■ SOURCE DATA ■
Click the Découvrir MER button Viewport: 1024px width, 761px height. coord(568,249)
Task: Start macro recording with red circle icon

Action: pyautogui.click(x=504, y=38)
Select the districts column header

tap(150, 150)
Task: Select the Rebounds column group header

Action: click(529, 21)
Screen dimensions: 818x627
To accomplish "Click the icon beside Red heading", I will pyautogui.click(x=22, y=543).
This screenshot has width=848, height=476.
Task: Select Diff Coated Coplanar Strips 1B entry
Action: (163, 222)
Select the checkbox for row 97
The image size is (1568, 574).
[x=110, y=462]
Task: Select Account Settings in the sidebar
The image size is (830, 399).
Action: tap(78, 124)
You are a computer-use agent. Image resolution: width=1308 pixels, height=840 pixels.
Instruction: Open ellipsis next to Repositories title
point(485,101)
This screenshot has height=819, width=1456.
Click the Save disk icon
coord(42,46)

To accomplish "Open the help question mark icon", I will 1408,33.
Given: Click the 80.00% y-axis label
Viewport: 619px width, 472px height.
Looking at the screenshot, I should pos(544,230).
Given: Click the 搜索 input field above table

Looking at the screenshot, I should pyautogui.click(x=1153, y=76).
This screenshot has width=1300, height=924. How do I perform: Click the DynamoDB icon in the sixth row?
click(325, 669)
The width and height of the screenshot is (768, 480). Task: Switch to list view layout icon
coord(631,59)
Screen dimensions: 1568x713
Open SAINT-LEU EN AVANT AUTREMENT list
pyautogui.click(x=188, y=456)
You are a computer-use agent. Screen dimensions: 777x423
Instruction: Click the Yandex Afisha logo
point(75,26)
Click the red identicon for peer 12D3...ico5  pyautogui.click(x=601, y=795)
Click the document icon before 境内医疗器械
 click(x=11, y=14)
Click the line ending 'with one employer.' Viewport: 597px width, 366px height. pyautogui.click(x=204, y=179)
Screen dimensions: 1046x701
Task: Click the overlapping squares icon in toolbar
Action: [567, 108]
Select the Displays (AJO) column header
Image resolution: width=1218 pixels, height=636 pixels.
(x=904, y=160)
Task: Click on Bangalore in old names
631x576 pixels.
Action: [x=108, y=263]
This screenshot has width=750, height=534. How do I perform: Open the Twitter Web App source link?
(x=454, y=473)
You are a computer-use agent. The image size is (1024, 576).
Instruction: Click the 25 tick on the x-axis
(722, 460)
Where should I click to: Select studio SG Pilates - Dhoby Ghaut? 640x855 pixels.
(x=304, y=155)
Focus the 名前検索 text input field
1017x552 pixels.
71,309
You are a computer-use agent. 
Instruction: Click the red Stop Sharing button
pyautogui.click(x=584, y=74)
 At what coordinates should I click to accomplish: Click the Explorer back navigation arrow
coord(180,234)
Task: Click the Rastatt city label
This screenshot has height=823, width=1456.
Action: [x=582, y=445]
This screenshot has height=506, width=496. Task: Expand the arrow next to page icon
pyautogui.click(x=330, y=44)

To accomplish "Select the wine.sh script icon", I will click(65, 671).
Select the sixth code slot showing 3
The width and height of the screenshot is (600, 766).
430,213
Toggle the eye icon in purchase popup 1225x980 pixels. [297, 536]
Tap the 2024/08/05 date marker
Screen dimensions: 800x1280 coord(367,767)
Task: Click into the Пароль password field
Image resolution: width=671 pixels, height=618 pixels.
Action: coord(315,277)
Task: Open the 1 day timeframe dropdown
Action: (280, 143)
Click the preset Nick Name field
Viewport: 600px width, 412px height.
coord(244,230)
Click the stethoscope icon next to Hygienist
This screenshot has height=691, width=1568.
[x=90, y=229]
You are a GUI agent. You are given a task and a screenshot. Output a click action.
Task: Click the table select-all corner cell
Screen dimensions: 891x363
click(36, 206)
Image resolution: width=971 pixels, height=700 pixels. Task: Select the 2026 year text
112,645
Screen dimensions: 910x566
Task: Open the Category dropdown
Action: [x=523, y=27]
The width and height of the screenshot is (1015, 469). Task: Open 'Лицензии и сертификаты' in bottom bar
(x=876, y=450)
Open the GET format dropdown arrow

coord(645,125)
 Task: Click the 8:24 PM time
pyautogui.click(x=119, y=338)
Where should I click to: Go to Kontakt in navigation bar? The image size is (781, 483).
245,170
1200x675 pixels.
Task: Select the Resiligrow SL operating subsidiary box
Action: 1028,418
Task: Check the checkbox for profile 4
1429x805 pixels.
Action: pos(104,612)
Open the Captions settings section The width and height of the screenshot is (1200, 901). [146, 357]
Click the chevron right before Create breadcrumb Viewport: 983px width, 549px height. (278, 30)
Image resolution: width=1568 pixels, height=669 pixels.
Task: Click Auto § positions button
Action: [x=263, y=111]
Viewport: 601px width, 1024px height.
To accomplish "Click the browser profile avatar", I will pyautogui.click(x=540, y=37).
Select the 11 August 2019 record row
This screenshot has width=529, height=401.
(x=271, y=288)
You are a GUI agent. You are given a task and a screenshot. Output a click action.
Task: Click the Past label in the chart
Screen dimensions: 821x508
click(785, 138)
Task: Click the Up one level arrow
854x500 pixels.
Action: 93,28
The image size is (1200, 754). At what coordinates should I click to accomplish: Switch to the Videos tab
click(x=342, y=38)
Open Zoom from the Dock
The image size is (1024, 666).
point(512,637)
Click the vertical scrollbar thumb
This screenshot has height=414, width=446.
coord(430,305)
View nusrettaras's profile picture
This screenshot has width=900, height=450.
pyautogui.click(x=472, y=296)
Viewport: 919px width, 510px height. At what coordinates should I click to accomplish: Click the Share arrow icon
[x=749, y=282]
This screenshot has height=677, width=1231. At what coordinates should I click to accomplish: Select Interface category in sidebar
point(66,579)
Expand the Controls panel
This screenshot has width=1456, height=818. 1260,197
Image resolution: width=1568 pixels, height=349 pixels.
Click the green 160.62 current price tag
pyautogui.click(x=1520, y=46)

■ EXERCISE GOAL ■
The word to find is "computer". Copy every line of the data that holds it.

■ WRITTEN ANSWER ■
You are a computer-use agent. Image resolution: width=1308 pixels, height=840 pixels.
You are a computer-use agent. Screen dimensions: 777x423
You are a computer-use agent. The image size is (1024, 576).
You are a computer-use agent. 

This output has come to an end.